Guantánamo’s civilian lawyers are fighting their own battle against the government.
Tom Wilner is suing the National Security Administration on behalf of 23 lawyers whose communications were monitored.
An appeal is underway in the 2nd Circuit.
* * *
In the recent Al Maqaleh case (see my April 13 post), Judge John Bates (pic) extended habeas to prisoners the US brings from other countries and jails in Afghanistan.

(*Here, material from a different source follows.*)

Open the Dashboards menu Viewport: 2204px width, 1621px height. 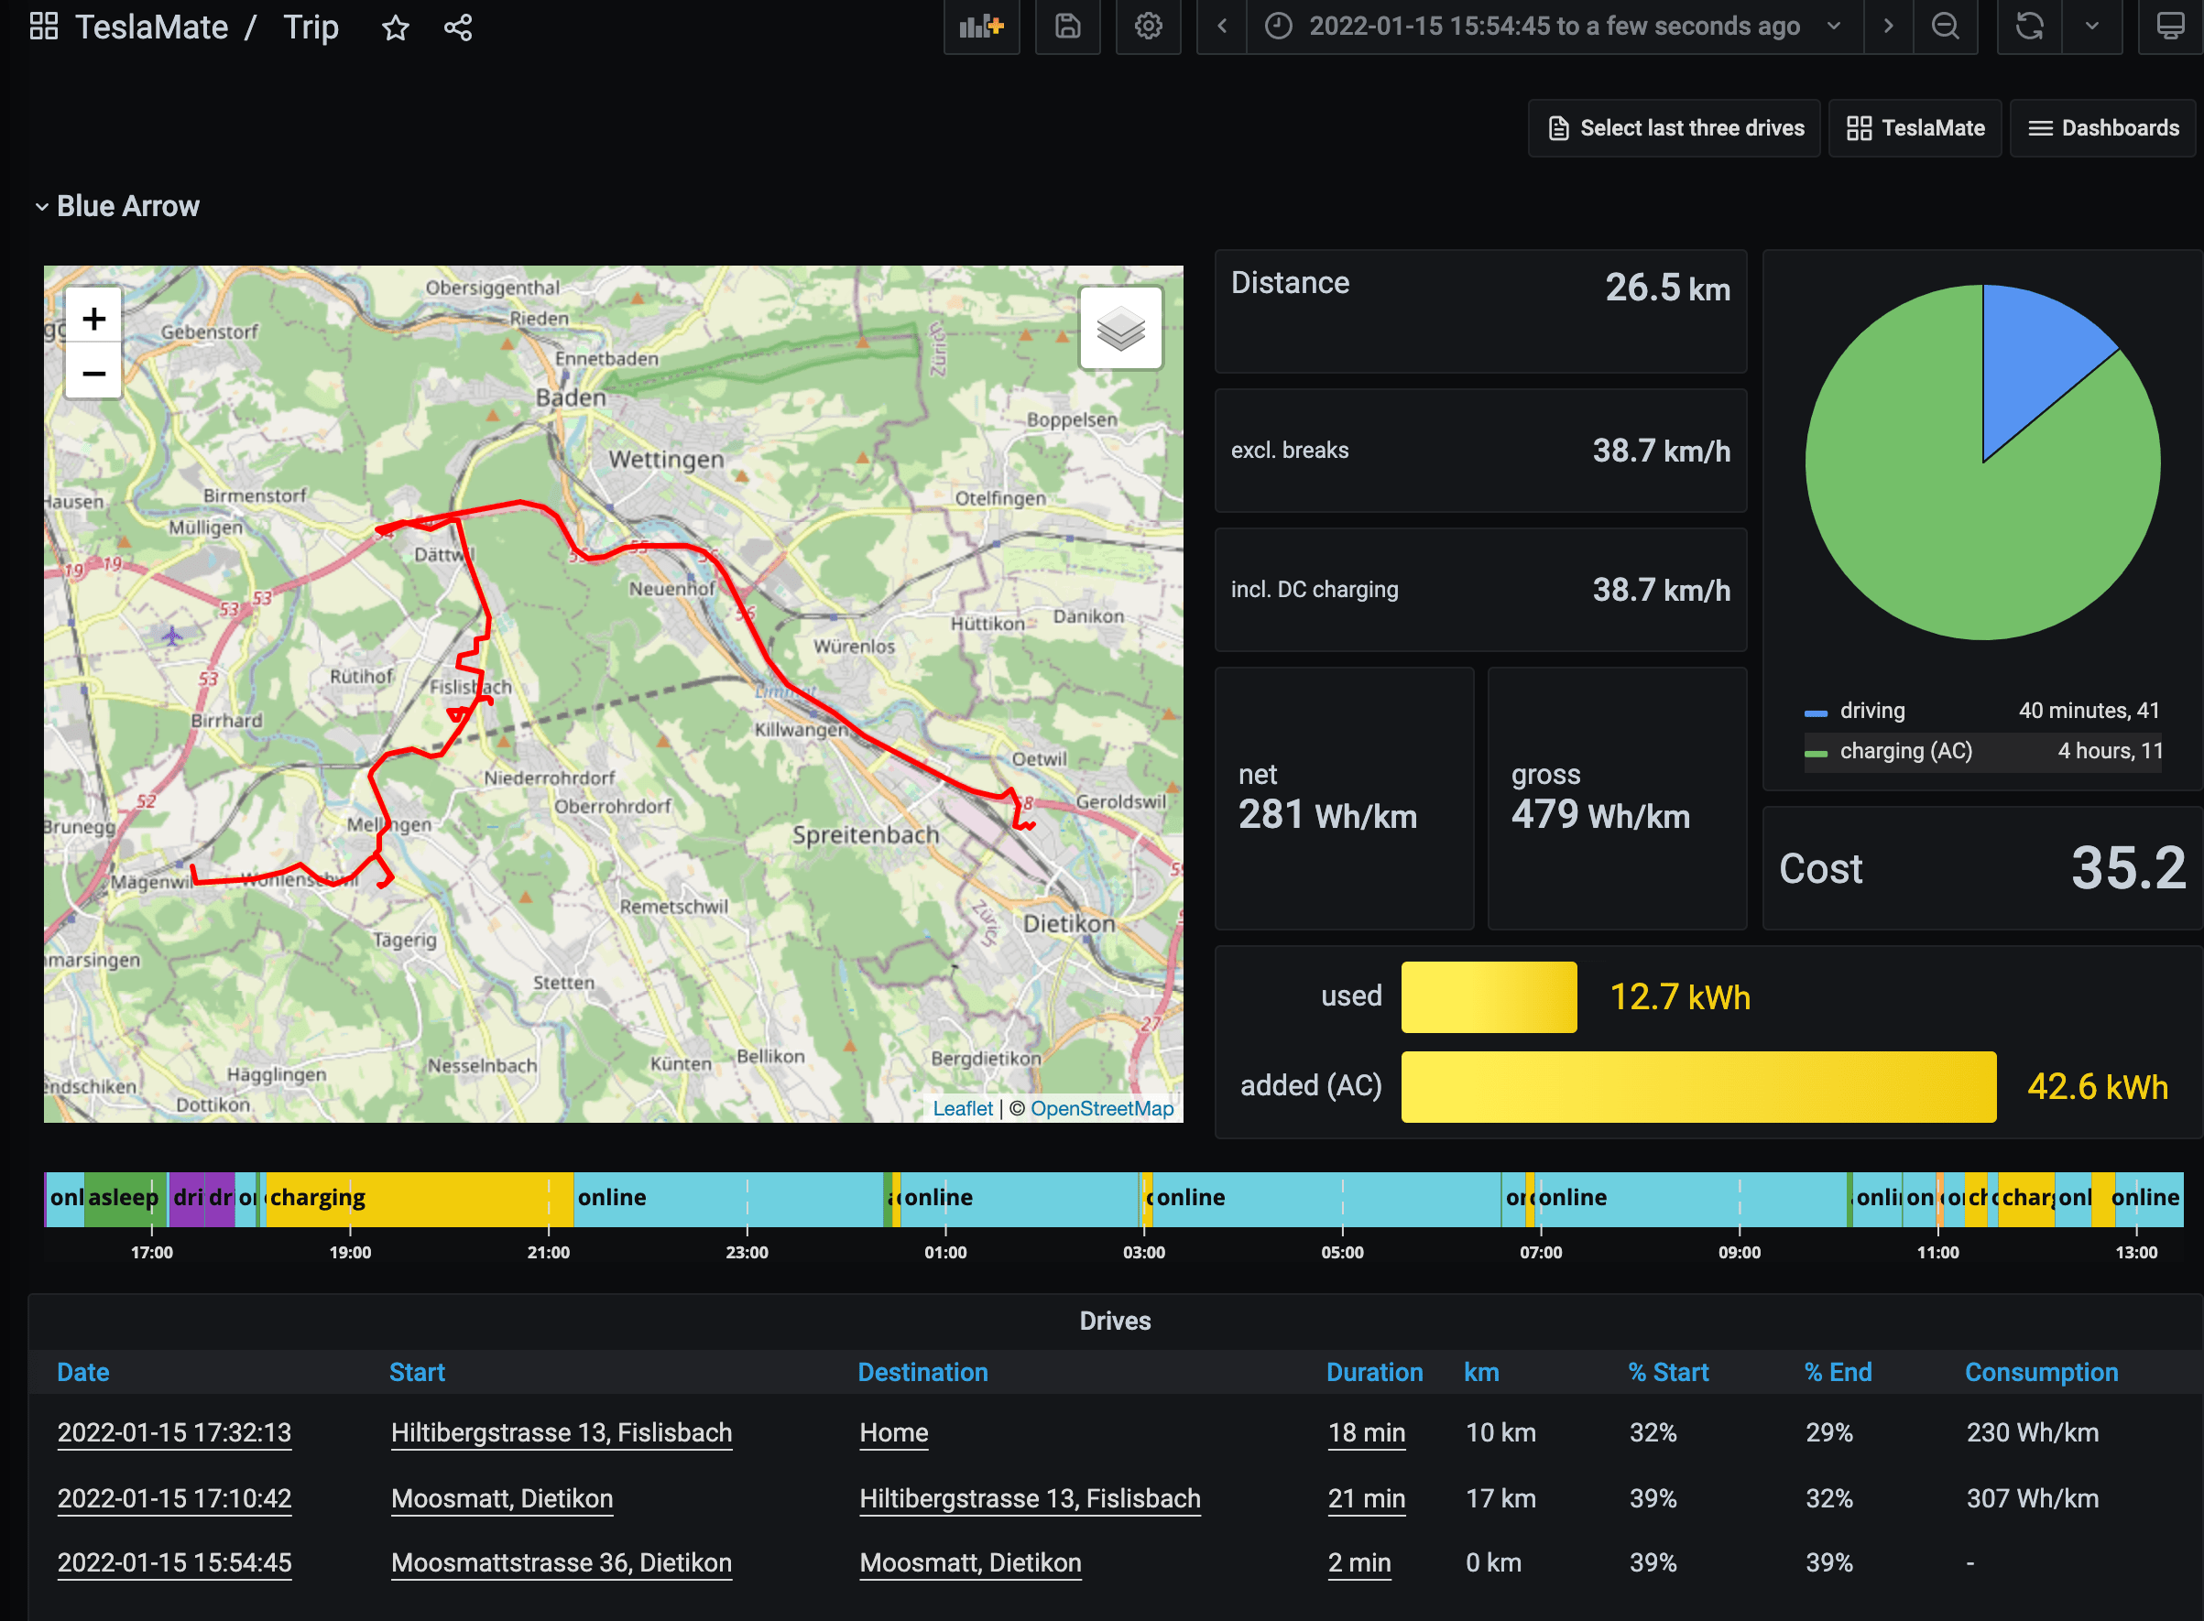2103,129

The decision is on appeal in the DC circuit.
In a Bush-like feint to help its appeal, the government promised new rights for Bagram prisoners.
The Pentagon claims the procedures resemble a Geneva “Article 5” hearing (AR190-8 under the US Army regs), but it’s really nothing more than a restaging of the discredited Combat Status Review Tribunals from Guantánamo.
Lawyers for the Bagram detainees can detect no change of policy.
The ACLU has meanwhile sued the CIA and Pentagon for a response to its FOI request for Bagram documents, e.g. the identity and nationality of prisoners.
* * *
It’s not only Bagram where Mr Obama’s “terror” policy mimics George Bush.
ProPublica has compiled a revealing comparison of Bush and Obama “counter-terrorism” approaches.
Daphne Eviatar finds Obama tracking Bush in the torture cases, while Firedoglake blog sees a similar Bush echo in Obama’s “new” state secrets policy.
Both the New Statesman and the New York Times have commented on the converging policies of Barack Obama and George Bush.
* * *
The university town of Amherst, Massachusetts, has offered to take two Guantánamo detainees – the Russian Ravil Mingazov, a former ballet dancer, and the Algerian Ahmed Belbacha, a former UK resident.
Neither can return safely to his home country and Belbacha is the only former UK resident refused by the British.
Perhaps Amherst wants to atone for the sins of its namesake, Field Marshal Jeffery Amherst, (1717-1797).
Baron Amherst (pic) was a prescient and early advocate of biological warfare, reputedly supporting the practice of giving smallpox-infected blankets to the native Americans.